The researchers discovered the odd halitosis when trying to find out how hornworm caterpillars could consume tobacco plants despite the toxic nicotine within the plant's tissues. In fact, these caterpillars are hundreds of times more resistant than humans who smoke are to the toxic effects of nicotine.

By feeding hornworm caterpillars tobacco plants with and without nicotine, researchers identified the gene that was activated when the caterpillars consumed nicotine-containing tobacco plants. The scientists then placed so-called interference RNA matching that gene in tobacco plants grown in the lab. The interference RNA targeted that gene, preventing the caterpillars from using their defense.

When caterpillars consumed the gene-altered tobacco, they lost their ability to produce the tobacco halitosis and thus their ability to ward off the spiders. As a result, they were consumed at a higher rate by wolf spiders, a rate similar to that found for caterpillars consuming nicotine-depleted tobacco plants.

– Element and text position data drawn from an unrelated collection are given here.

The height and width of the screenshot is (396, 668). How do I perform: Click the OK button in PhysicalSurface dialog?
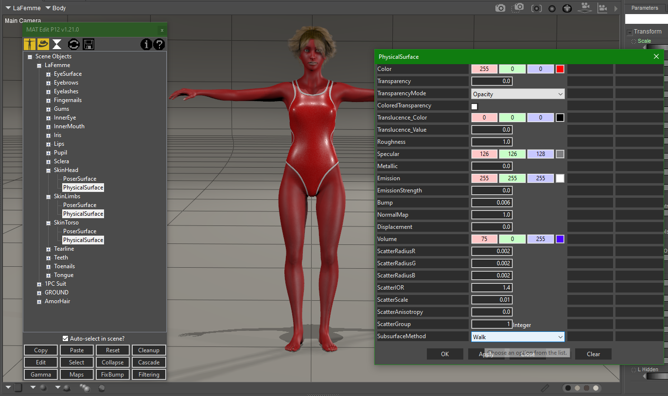coord(445,354)
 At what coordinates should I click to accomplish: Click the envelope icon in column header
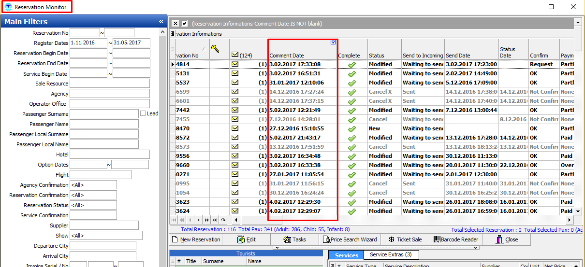click(x=235, y=55)
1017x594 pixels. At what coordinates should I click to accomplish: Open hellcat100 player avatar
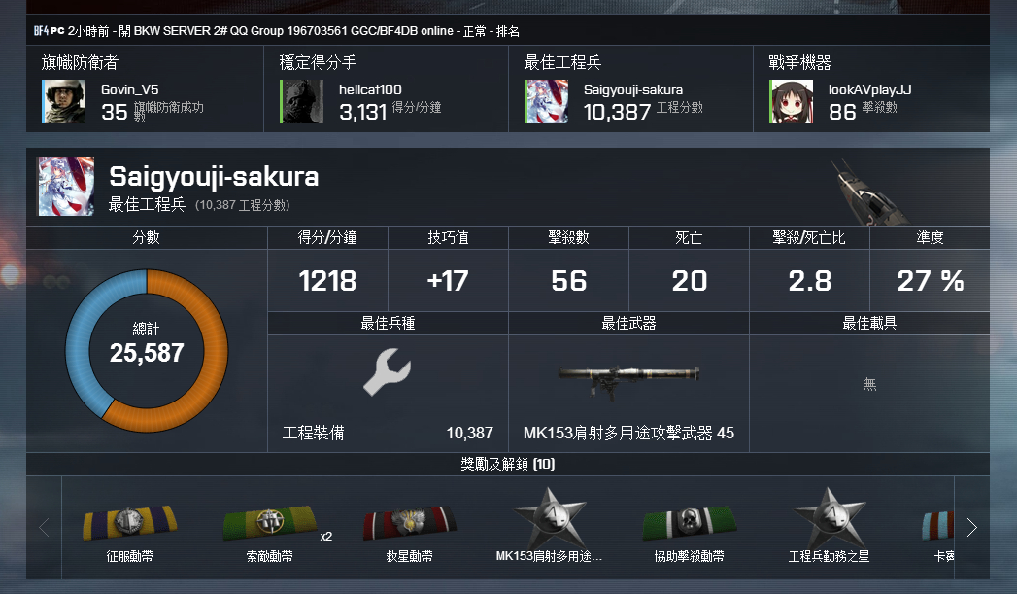pos(301,101)
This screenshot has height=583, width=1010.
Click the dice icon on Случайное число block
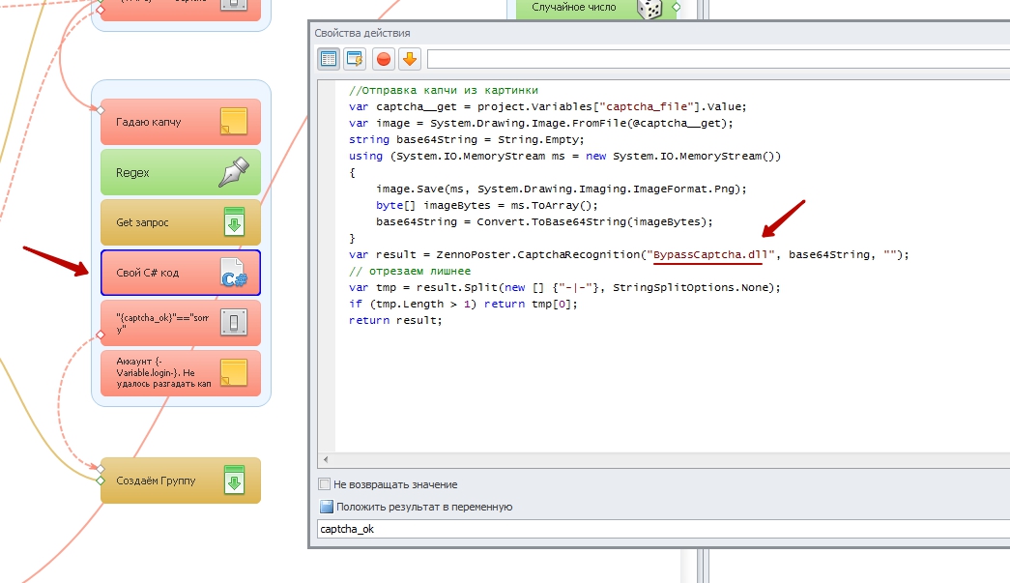649,8
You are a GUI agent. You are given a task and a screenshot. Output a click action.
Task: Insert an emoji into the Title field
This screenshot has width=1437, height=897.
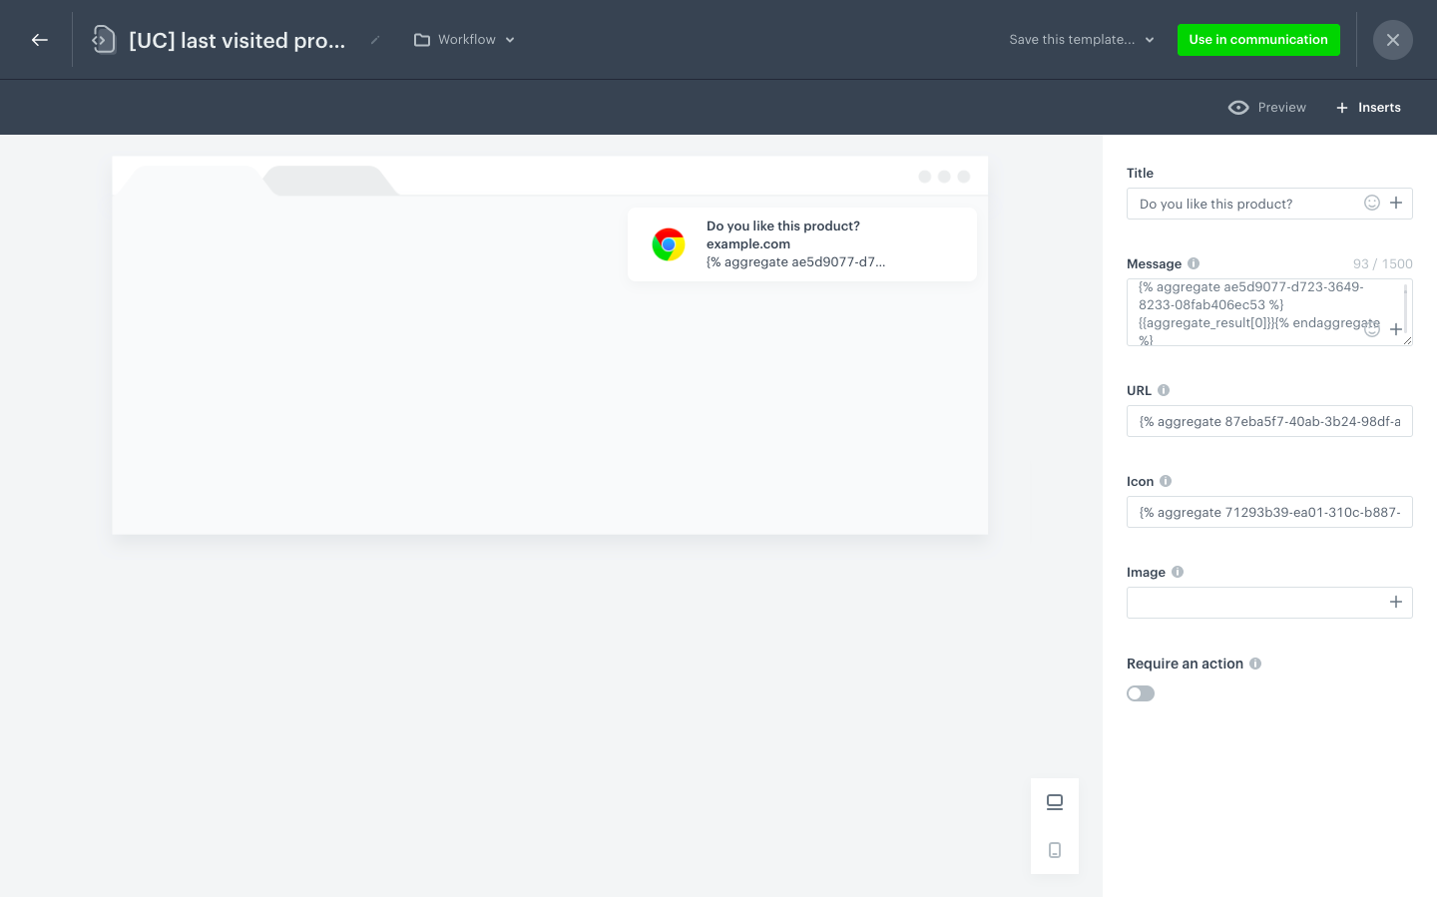point(1372,203)
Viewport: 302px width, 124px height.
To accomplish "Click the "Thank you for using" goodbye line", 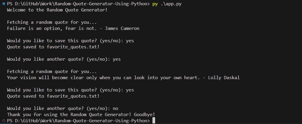I will pos(81,115).

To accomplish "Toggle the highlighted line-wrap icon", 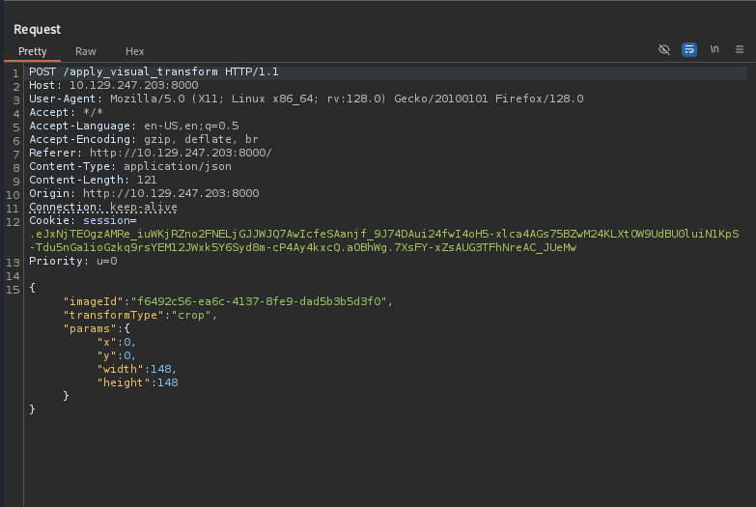I will coord(689,49).
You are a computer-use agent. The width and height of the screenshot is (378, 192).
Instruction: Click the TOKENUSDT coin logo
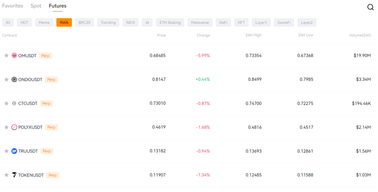(x=14, y=175)
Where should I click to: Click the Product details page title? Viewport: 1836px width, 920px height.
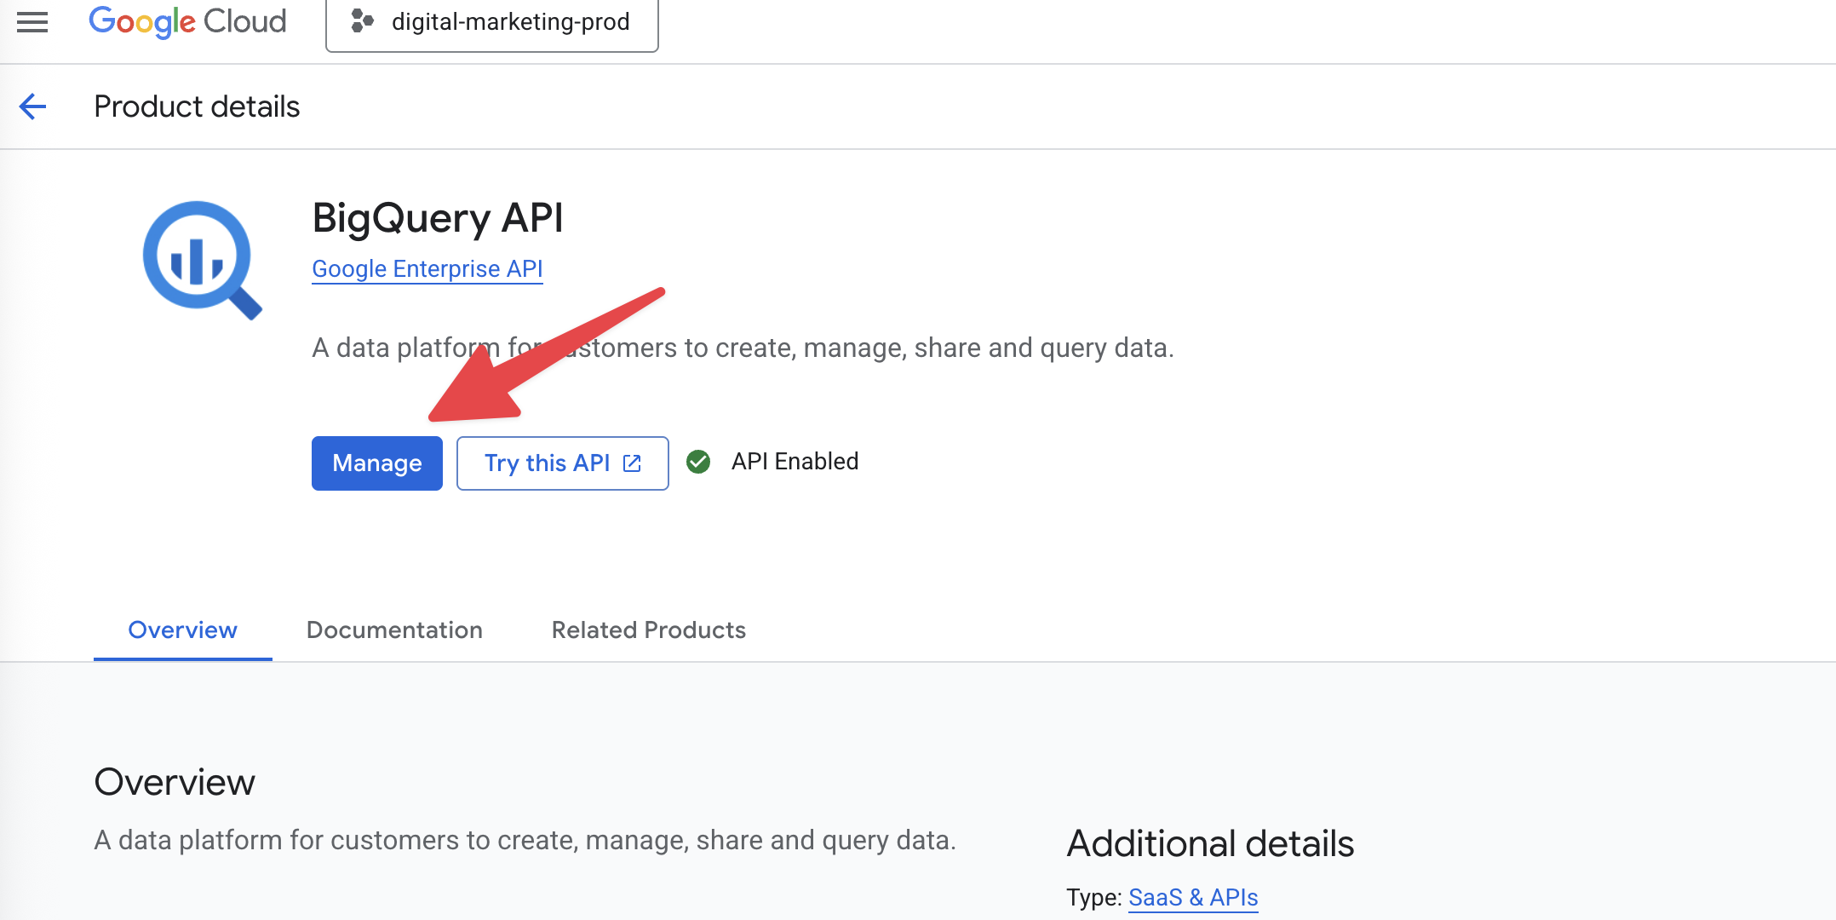[x=197, y=106]
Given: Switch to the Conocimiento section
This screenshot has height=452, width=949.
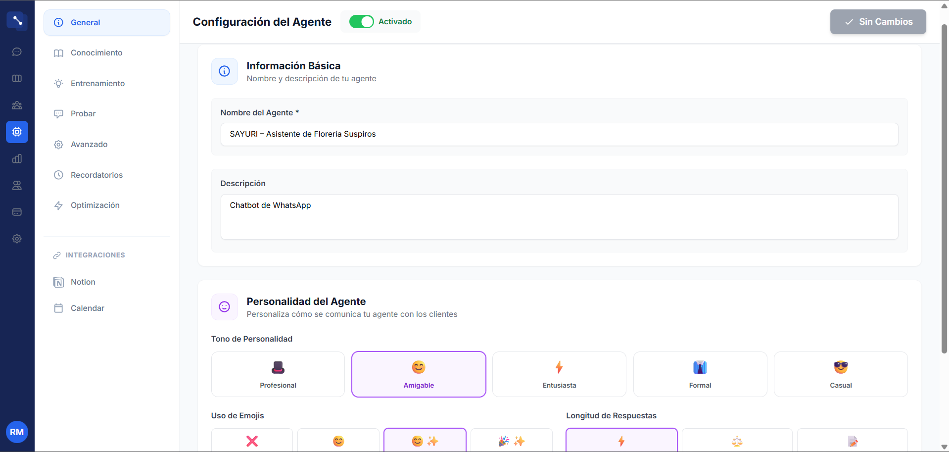Looking at the screenshot, I should click(x=96, y=52).
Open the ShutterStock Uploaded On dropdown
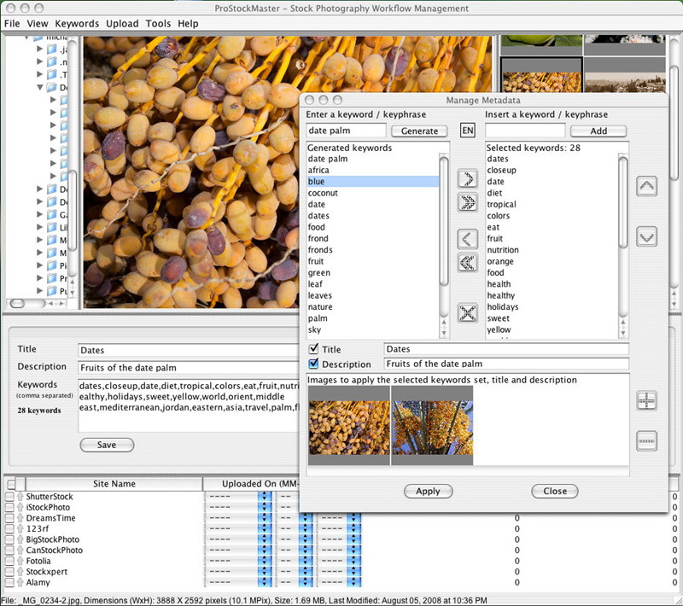The width and height of the screenshot is (683, 606). pos(264,496)
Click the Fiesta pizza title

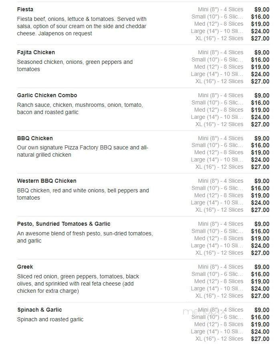(25, 9)
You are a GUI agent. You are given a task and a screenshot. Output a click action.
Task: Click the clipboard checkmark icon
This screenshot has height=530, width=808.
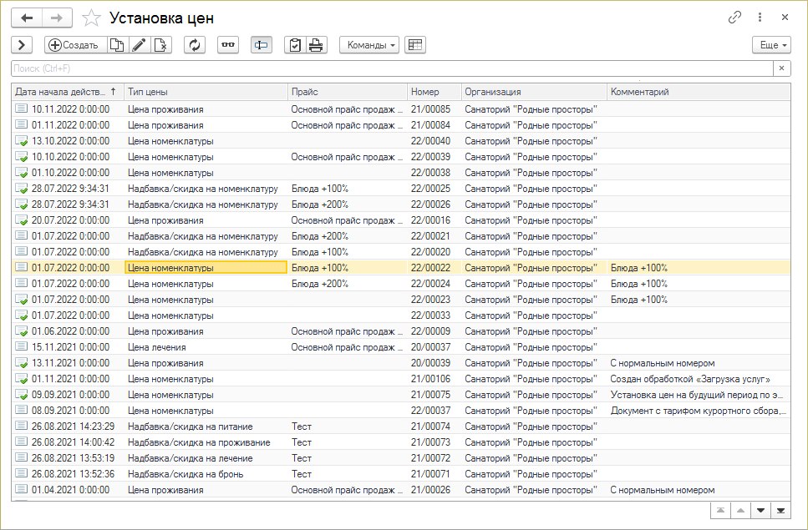[294, 45]
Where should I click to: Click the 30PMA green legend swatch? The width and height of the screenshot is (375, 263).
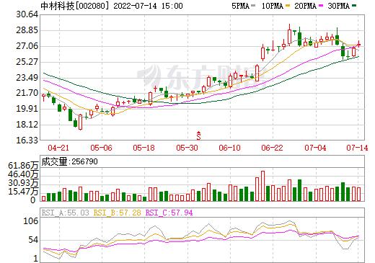click(x=354, y=6)
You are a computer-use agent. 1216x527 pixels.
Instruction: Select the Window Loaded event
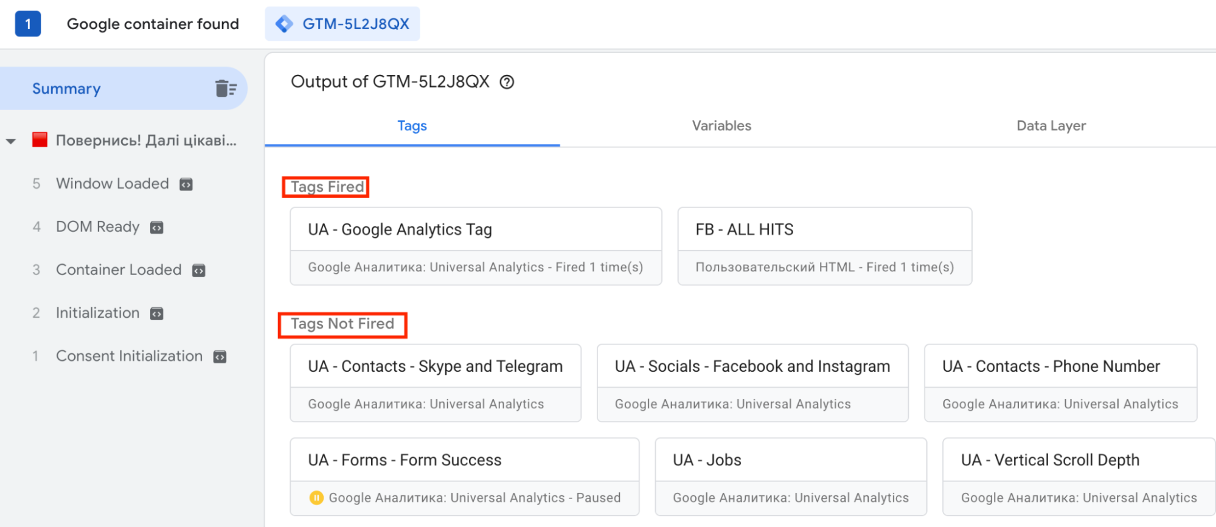coord(112,184)
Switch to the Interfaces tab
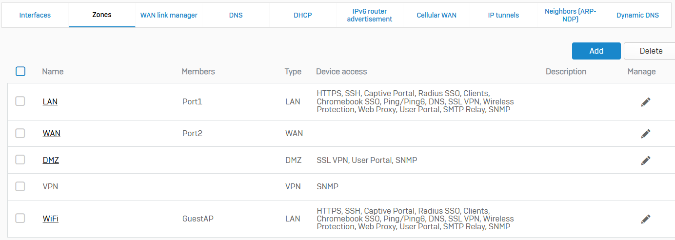 point(35,15)
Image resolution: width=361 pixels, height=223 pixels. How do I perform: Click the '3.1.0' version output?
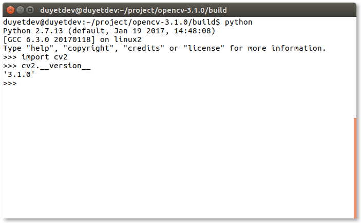point(19,74)
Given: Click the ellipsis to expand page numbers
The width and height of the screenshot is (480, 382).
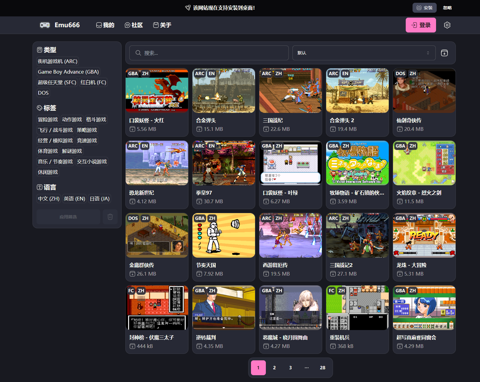Looking at the screenshot, I should [x=306, y=368].
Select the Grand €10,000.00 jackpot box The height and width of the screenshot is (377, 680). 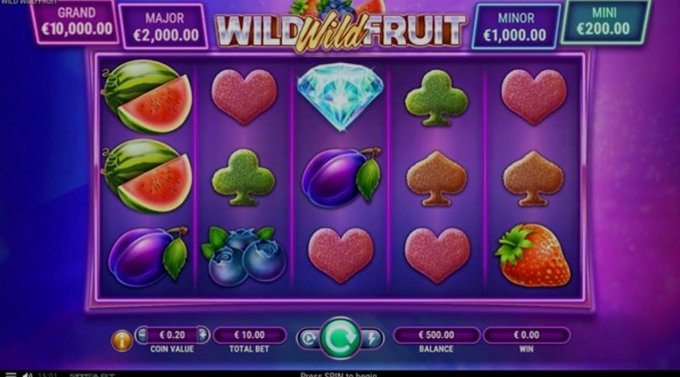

This RNA-interference technique might someday be used in genetically modified crops produced with specific nutritional goals in mind, as interference RNA targets a specific gene. Early trials of medications using a similar principle to treat a rare disease called transthyretin amyloidosis in humans were published earlier this year.

"A very intriguing aspect of this study is the really state-of-the-art methodology that was used to determine the fate of nicotine," said May Berenbaum, a professor and head of the department of entomology at the University of Illinois at Urbana-Champaign, who edited the study for the journal.

While the study involved wolf spiders, the nicotine halitosis does not necessarily turn away other predators. This defense, Berenbaum noted, has the advantage of warning a predator of a prey's toxicity without requiring the prey to lose a limb.

Scientists may also want to determine whether hornworm caterpillars have other defenses against predators. For instance, the caterpillars also consume plants, such as tomatoes, which contain alkaloids that are not volatile like nicotine is. If a compound is not volatile, it isn't easily vaporized and so couldn't be emitted from tiny pores.

The study was published Dec. 30 in the Proceedings of the National Academy of Sciences.